Texto para leitura:

31/05/2007

Deficiente Visual apaixonado por Computadores

Por Mayara Evangelista


Em uma garagem da periferia da Zona Leste de São Paulo Carlos Alberto de Souza, 55 anos, exercita sua paixão pelo mundo dos computadores. Com um sorriso no rosto e um olhar vago uma conversa descontraída inicia-se. O local é úmido, mal arejado e sem iluminação, a não ser pela luz natural que passa pelo portão meio aberto. Várias são as caixas de papelão com inúmeros CDs e antigos Lps de Beethoven, Elis Regina, Elba Ramalho. Além de seu velho rádio e seu computador existem apenas dois bancos e uma pequena mesa de madeira. Betão como é conhecido, tem 1,90 de altura, usa óculos de acrílico cinza chumbo que cobre a maior parte do seu rosto. Sentado, com as mãos apoiadas nos joelhos, ele fala com segurança sobre o universo da informática.
Sua vontade de aprender e sentir-se útil fez com que ele superasse barreiras. Alberto nasceu com catarata congênita e aos cinco anos foi submetido a uma cirurgia que contribuiu para melhora da sua visão. Os traços, os objetos e as cores do mundo ganharam maior nitidez, no entanto o problema não foi sanado.

Exercícios propostos:
A. Diga se cada afirmação concorda com o texto, respondendo sim ou não e citando literalmente as palavras do texto que decidem: (i) Carlos Alberto de Souza tem 55 anos; (ii) a garagem é iluminada por lâmpadas; (iii) a cirurgia feita aos cinco anos resolveu por completo o problema de visão.
B. Devolva, sem qualquer alteração, o trecho do texto entre "Deficiente Visual apaixonado" e "universo da informática.", inclusive.
Responda com base apenas no texto.

Material apresentado:
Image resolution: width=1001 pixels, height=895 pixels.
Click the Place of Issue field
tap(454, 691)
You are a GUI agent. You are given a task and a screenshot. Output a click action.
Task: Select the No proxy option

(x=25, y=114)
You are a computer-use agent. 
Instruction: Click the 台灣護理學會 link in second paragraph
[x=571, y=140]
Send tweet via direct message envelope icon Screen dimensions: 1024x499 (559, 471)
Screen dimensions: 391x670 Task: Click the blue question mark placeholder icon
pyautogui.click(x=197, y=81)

* * *

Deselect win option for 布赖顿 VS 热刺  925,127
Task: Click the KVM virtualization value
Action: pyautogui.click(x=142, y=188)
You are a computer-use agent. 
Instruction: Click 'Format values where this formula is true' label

--

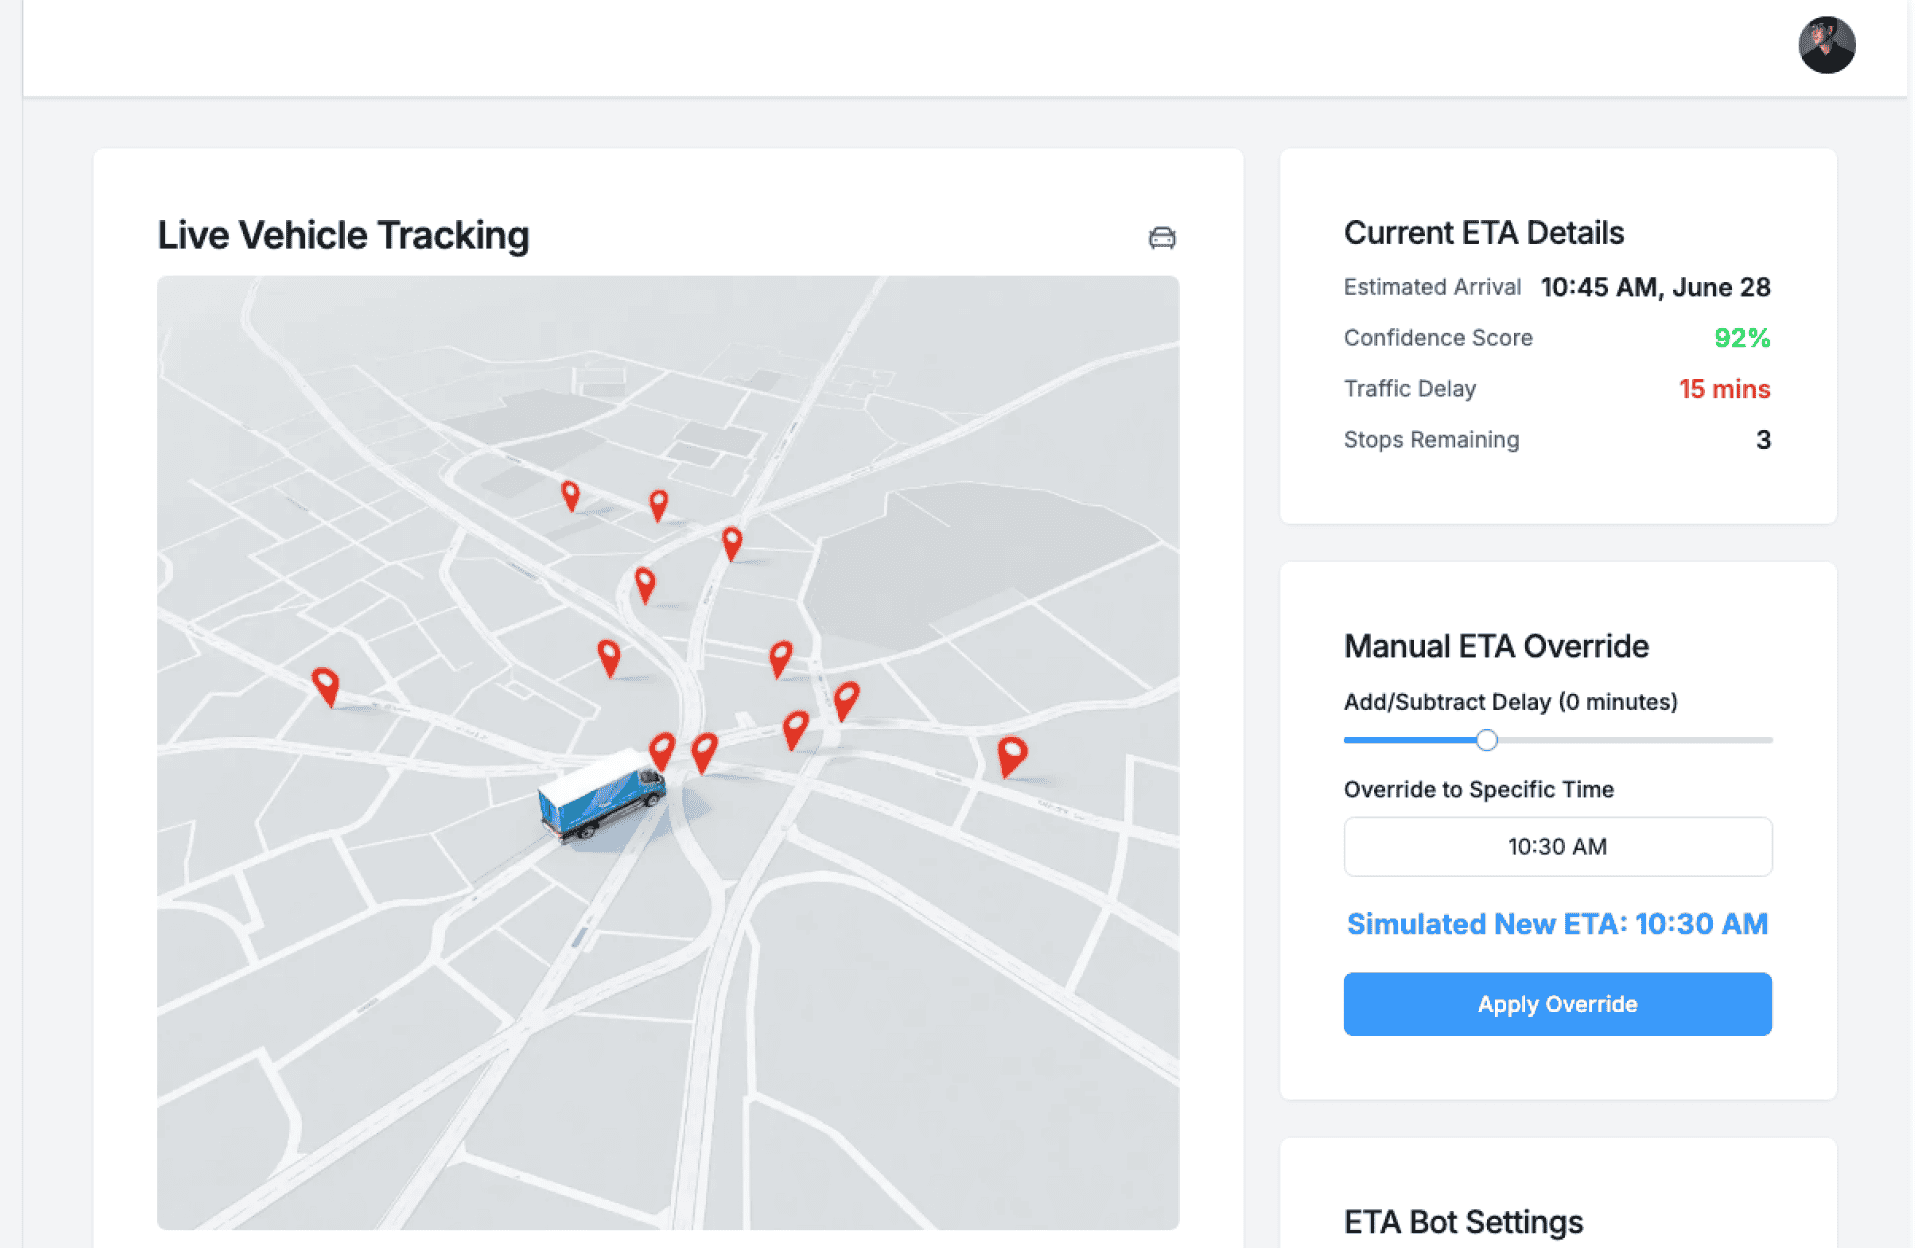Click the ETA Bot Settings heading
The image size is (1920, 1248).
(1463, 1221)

Respostas por exercício:
A.
(i) Sim: "Carlos Alberto de Souza, 55 anos"
(ii) Não: "sem iluminação, a não ser pela luz natural que passa pelo portão meio aberto"
(iii) Não: "no entanto o problema não foi sanado"

B.
Deficiente Visual apaixonado por Computadores

Por Mayara Evangelista


Em uma garagem da periferia da Zona Leste de São Paulo Carlos Alberto de Souza, 55 anos, exercita sua paixão pelo mundo dos computadores. Com um sorriso no rosto e um olhar vago uma conversa descontraída inicia-se. O local é úmido, mal arejado e sem iluminação, a não ser pela luz natural que passa pelo portão meio aberto. Várias são as caixas de papelão com inúmeros CDs e antigos Lps de Beethoven, Elis Regina, Elba Ramalho. Além de seu velho rádio e seu computador existem apenas dois bancos e uma pequena mesa de madeira. Betão como é conhecido, tem 1,90 de altura, usa óculos de acrílico cinza chumbo que cobre a maior parte do seu rosto. Sentado, com as mãos apoiadas nos joelhos, ele fala com segurança sobre o universo da informática.